Does the Kansas law set a uniform definition of a complete application?
Not exactly. The Act doesn't publish a statewide checklist of what makes an application complete. What it creates is a procedural deadline (15 days to identify incompleteness in writing, with a cure opportunity for the applicant) that prevents completeness review from being used to stall indefinitely (K.S.A. 12-16,226). The mechanism is about timing and notice, not a substantive uniform standard.
What is the Kansas Fast-Track Permits Act?
It's HB 2088 of the 2025 session, signed in April 2025 and effective July 1, 2025, codified at K.S.A. 12-16,224 to 12-16,226. It sets a 60-day decision deadline and a 15-day incompleteness-notice rule for single-family residential building permits, and separately gives the state 45 days to act on a complete construction-stormwater notice of intent.
Sources
All figures on this page are drawn from K.S.A. 12-16,224 to 12-16,226: Fast-Track Permits Act — Kansas Office of Revisor of Statutes. Enacted as HB 2088 (L. 2025, ch. 67), effective July 1, 2025: a local government must approve or deny a single-family residential building permit within 60 days of a complete application and must flag an incomplete application in writing within 15 days: miss that window and the 60-day clock runs from the original submission date. www.ksrevisor.gov/statutes/chapters/ch12/012_016_0226.html. Specific tables, reports, and pages are cited inline with each figure above.

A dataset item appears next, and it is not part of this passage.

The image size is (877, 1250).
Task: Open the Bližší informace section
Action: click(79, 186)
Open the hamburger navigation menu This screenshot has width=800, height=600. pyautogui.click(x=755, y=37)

These are statutory deadlines, not measured outcomes: Kansas does not publish observed average permit-review times, and the 60-day clock runs from a complete application, backstopped by the 15-day incompleteness-notice rule. The Act (K.S.A. 12-16,224 to 12-16,226; HB 2088, L. 2025, ch. 67) covers single-family residential building permits only; other permit types are not subject to it.